Study: Occasional Cannabis Use During Adolescence Not Associated With Cognitive Decline

Porto, Portugal: Subjects who engage in the occasional use of cannabis during their teens exhibit no significant changes in cognitive functioning in young adulthood, according to longitudinal data published in the journal Psychopharmacology.

Portuguese researchers assessed reward-related brain activity, psychopathology, and cognitive functioning in a cohort of cannabis consumers and controls. Subjects in the study were all cannabis naïve at age 14. Investigators then conducted follow-up investigations when subjects were 19 and 22 years of age.

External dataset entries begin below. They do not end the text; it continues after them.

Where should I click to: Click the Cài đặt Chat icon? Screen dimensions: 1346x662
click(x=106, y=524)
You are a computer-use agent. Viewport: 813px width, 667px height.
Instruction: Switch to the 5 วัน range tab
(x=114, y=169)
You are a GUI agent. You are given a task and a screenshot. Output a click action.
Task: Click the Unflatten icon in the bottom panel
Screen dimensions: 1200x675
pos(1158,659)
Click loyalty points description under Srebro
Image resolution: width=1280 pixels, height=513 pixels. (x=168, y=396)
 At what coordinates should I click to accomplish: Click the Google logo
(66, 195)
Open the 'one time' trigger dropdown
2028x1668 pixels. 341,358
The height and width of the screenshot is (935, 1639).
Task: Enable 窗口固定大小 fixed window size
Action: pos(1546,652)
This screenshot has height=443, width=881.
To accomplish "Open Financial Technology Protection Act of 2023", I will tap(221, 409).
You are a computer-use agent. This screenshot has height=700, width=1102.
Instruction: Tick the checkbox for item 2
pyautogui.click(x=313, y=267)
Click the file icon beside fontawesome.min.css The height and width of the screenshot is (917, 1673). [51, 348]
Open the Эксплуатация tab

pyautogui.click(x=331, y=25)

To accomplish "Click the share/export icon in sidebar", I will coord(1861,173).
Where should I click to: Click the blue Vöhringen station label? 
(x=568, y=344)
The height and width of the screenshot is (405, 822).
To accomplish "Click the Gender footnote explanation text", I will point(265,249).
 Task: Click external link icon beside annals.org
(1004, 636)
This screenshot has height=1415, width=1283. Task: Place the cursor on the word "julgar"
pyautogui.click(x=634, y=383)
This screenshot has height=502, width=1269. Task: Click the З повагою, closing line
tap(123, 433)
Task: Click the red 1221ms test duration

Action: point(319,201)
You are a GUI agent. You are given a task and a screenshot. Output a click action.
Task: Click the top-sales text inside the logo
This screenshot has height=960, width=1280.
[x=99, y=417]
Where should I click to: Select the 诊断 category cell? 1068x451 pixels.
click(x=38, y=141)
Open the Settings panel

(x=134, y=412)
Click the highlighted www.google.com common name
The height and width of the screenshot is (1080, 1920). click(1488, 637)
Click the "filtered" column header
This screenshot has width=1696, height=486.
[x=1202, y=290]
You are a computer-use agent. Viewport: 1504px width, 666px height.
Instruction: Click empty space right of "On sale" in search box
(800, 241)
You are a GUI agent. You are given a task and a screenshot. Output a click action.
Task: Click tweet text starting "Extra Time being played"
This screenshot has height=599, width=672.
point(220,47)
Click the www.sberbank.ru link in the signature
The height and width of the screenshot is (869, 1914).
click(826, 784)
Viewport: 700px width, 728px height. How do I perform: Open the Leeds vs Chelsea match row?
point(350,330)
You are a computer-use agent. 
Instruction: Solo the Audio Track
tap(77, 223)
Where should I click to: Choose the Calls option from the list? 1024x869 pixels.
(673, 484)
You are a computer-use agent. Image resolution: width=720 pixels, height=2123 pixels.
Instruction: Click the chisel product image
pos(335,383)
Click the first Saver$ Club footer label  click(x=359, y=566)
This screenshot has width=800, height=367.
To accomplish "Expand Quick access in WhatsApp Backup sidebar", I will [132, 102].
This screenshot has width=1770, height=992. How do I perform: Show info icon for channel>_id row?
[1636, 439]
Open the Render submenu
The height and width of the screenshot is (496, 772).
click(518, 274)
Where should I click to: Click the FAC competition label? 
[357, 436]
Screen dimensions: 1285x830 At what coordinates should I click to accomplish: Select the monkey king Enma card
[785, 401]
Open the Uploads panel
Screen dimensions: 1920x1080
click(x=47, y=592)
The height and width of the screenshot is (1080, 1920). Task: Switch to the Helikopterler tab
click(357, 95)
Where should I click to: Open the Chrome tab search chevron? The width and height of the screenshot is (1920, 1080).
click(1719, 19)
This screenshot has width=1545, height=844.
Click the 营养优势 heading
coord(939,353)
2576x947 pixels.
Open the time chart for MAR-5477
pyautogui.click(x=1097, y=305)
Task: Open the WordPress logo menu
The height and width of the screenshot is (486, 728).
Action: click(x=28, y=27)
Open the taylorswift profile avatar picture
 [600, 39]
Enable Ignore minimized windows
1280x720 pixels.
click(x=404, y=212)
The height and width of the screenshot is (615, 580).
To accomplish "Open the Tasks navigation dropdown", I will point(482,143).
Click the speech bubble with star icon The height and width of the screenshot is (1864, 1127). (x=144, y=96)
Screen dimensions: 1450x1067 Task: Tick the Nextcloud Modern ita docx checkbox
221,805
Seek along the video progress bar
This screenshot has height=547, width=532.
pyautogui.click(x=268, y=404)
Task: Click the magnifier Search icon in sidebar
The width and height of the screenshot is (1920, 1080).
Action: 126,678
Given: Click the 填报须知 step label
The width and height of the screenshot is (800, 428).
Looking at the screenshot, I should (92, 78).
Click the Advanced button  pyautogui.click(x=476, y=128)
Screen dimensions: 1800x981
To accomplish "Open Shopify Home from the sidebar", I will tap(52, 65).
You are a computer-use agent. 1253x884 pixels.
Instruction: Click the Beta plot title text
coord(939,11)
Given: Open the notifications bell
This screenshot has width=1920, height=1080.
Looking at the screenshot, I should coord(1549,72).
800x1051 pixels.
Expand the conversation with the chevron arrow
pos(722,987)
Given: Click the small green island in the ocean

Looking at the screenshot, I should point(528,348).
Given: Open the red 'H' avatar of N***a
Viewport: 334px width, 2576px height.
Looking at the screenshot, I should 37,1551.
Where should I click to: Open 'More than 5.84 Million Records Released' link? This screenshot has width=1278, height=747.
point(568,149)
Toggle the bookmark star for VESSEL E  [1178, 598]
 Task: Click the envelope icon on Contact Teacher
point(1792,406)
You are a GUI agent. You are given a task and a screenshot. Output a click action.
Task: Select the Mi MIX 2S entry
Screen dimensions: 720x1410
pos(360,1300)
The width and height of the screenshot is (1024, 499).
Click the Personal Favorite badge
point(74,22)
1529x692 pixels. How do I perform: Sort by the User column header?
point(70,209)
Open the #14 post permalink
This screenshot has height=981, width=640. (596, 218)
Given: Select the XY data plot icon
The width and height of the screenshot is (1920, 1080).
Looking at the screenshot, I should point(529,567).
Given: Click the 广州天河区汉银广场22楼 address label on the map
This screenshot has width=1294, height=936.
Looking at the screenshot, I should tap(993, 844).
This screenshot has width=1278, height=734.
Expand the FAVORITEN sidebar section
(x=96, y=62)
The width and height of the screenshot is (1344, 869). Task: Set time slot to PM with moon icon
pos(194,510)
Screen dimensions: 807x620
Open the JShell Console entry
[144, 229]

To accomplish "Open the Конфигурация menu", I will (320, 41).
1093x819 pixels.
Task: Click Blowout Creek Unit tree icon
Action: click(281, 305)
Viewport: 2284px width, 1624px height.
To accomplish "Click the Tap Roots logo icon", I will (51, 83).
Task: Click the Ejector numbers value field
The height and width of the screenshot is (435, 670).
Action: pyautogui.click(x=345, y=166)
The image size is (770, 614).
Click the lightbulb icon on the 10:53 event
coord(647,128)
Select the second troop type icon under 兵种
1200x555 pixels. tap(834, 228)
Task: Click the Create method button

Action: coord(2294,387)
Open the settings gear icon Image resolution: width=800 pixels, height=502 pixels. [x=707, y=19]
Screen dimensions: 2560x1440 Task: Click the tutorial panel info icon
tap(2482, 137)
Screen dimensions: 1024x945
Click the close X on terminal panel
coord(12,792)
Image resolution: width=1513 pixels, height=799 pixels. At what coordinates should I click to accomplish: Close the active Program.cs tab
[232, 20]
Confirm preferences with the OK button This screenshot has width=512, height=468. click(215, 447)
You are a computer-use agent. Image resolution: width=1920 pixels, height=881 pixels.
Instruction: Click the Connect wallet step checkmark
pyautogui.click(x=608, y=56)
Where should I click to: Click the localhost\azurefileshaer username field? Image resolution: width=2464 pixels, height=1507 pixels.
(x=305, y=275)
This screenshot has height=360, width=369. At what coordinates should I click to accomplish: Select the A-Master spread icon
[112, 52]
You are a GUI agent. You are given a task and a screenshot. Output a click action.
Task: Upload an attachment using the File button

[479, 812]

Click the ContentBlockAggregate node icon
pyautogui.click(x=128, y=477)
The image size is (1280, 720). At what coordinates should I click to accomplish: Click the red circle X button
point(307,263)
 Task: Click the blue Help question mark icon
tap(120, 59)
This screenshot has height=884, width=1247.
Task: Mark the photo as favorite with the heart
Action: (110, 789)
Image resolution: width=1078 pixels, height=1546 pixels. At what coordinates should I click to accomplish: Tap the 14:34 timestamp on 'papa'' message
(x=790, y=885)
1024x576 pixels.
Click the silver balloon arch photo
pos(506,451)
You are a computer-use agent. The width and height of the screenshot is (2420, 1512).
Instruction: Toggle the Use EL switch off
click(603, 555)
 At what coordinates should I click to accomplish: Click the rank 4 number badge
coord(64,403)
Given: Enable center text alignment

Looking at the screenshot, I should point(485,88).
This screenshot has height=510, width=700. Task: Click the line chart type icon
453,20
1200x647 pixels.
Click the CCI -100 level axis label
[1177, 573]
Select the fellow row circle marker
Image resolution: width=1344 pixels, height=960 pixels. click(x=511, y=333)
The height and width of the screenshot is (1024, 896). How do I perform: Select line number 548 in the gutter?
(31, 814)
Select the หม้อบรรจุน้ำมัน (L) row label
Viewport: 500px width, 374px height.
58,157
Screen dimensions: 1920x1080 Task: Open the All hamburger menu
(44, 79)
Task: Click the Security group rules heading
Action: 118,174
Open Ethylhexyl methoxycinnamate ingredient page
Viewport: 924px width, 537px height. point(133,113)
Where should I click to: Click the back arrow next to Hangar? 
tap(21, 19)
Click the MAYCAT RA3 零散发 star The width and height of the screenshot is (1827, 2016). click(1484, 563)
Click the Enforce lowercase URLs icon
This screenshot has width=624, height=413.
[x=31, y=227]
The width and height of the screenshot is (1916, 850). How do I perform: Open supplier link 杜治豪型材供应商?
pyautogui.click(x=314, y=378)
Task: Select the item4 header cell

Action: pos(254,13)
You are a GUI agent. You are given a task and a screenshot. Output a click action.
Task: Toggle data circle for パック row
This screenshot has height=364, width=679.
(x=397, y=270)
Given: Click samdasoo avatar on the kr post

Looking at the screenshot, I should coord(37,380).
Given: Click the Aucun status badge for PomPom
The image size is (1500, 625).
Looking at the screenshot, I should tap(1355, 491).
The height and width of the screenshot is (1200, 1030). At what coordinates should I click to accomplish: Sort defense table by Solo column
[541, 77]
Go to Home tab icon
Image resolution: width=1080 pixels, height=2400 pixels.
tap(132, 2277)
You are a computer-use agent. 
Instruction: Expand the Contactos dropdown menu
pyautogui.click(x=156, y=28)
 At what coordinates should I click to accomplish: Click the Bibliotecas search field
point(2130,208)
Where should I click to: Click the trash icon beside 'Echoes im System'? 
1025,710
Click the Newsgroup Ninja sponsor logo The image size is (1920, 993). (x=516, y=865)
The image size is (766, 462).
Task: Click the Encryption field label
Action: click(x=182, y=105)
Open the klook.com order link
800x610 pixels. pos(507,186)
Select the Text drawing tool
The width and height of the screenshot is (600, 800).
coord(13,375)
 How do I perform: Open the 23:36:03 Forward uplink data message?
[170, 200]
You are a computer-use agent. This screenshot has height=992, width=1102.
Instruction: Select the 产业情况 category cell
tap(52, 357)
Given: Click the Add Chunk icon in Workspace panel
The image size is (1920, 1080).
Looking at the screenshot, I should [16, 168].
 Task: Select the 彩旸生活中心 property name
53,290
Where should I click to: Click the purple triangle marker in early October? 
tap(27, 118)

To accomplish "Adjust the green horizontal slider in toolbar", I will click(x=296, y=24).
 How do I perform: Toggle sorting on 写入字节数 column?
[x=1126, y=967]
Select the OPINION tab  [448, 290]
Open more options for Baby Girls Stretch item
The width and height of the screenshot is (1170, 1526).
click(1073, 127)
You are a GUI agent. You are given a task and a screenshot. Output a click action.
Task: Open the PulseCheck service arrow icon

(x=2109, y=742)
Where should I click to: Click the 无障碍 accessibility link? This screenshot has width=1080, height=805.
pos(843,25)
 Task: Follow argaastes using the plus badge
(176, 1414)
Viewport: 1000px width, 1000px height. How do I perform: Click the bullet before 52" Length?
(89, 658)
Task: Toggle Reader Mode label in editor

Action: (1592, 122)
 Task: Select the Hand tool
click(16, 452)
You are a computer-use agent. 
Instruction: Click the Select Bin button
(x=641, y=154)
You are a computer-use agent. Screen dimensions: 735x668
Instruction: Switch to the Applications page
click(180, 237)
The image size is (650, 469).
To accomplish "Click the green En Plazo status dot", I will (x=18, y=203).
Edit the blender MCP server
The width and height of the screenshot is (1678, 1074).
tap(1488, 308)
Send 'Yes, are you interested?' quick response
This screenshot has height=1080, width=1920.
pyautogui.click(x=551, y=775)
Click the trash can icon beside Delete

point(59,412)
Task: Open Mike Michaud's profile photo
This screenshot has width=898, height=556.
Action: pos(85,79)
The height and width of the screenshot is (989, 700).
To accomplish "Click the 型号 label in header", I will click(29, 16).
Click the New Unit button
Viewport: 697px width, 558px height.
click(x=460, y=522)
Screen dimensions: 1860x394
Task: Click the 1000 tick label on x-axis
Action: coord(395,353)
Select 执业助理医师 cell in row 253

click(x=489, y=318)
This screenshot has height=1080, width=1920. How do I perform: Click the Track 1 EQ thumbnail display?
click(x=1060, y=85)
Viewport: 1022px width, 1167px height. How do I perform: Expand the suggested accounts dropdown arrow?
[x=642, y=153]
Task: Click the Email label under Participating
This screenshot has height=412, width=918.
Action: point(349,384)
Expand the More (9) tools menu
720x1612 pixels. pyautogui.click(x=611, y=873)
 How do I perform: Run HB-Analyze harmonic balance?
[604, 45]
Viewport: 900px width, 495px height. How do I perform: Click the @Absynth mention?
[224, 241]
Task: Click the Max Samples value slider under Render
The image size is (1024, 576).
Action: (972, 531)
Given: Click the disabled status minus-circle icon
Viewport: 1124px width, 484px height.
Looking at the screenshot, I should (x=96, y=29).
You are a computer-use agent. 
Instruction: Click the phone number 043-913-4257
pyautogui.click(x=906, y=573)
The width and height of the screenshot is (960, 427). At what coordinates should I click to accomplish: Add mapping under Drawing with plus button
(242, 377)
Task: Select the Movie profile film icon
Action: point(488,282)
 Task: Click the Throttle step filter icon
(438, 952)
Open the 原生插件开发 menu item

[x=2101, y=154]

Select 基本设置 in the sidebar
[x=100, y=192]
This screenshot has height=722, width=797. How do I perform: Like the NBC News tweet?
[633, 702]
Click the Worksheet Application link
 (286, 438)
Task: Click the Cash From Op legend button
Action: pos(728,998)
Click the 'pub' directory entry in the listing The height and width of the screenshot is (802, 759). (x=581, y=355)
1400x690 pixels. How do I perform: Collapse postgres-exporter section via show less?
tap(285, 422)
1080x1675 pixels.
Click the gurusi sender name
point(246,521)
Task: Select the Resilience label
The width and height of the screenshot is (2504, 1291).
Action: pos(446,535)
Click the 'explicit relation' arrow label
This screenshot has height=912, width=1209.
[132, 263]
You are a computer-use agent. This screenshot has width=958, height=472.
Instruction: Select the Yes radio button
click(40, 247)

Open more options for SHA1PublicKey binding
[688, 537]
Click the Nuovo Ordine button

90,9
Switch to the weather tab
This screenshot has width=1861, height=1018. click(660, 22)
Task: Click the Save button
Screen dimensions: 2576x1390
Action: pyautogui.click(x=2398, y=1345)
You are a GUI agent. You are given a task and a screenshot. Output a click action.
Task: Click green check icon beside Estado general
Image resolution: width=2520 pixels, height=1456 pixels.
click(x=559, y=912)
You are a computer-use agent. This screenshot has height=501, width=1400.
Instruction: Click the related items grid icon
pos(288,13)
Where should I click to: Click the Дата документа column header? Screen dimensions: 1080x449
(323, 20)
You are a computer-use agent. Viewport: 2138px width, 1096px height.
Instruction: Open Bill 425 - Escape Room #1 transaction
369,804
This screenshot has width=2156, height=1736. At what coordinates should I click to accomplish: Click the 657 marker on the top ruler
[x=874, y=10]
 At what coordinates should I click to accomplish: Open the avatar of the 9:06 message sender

Researchers did not identify any significant cognitive differences at age 22 between occasional cannabis consumers and abstainers.

“After cannabis use initiation, light CAN [cannabis users] and CON [controls] did not differ in internalizing psychopathology, cognitive functioning, or brain activity,” the study’s authors concluded. “Overall, future longitudinal studies should oversample participants with higher frequency of cannabis use and follow them through midlife to re-evaluate this pattern of findings.”

Other studies have similarly failed to identify significant changes in either brain morphology or IQ specifically attributable to adolescents’ cannabis use.

Full text of the study, “Light cannabis use and the adolescent brain: An 8-years longitudinal assessment of mental health, cognition, and reward processing,” appears in Psychopharmacology. Additional information is available from the NORML Fact Sheet, ‘Marijuana Exposure and Cognitive Performance.’